Accurate/Fine-grained timing of latency in atheros drivers

Sam Leffler sam at
Fri Jul 1 17:06:02 GMT 2005

Sam Pierson wrote:
> Hey guys,
> In a current project, I need to find out exactly how long it takes to send
> a 802.11 packet and how much time is spent in the following stages:
> send time - time spent constructing message, including context switches
> and other delays and the time it takes to transfer the message to the
> network card.

You didn't provide enough info to really answer this but it sounds like 
it's time spent prior to handing the packet to the h/w in which case you 
need to augment the existing code.  Atheros h/w uses dma so "time it 
takes to transfer the message to the network card" is kinda nebulous. 
If you want to know when the h/w starts dma then you can mark a tx 
descriptor to get an interrupt when it's processed but unless you poll 
the tx dma registers you cannot tell when dma has started and even then 
you can only get an approximation.  The better thing to do is use a bus 
analyzer and watch for particular data patterns and/or addresses.

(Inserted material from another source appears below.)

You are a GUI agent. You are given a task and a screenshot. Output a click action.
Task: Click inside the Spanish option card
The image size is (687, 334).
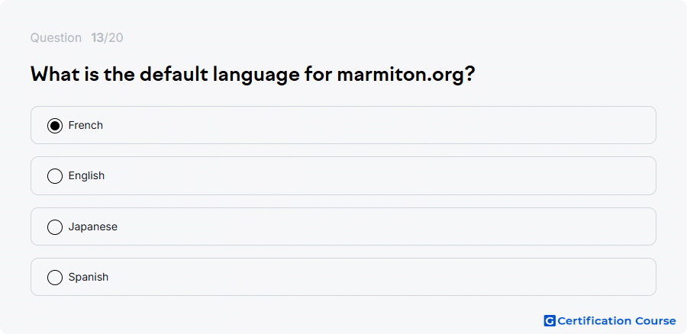point(343,277)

> access time - delay which we experience waiting to access the transmitting
> channel.  Normally this would include the RTS and CTS queuing signals,
> but for this application, I have to disable them.  Is it possible that no time
> is spent waiting here, if I have disabled the whole CSMA scheme on the
> hardware level?

Depends.  Regardless you'll need to monitor at the h/w level with an 

> propagation time - how long it takes to get to the receiver, once it has left
> our card

You must monitor the medium unless sniffing for the ack is good enough.

> receive time - how long it takes for the receiving network card to get the 
> message and notify the host that it has something to read.

You need h/w monitoring.

> Am I going to have to put in hardware interrupts to time these events or 
> are such tools already available?  

You need to expose the pci bus and use an analyzer for much of this.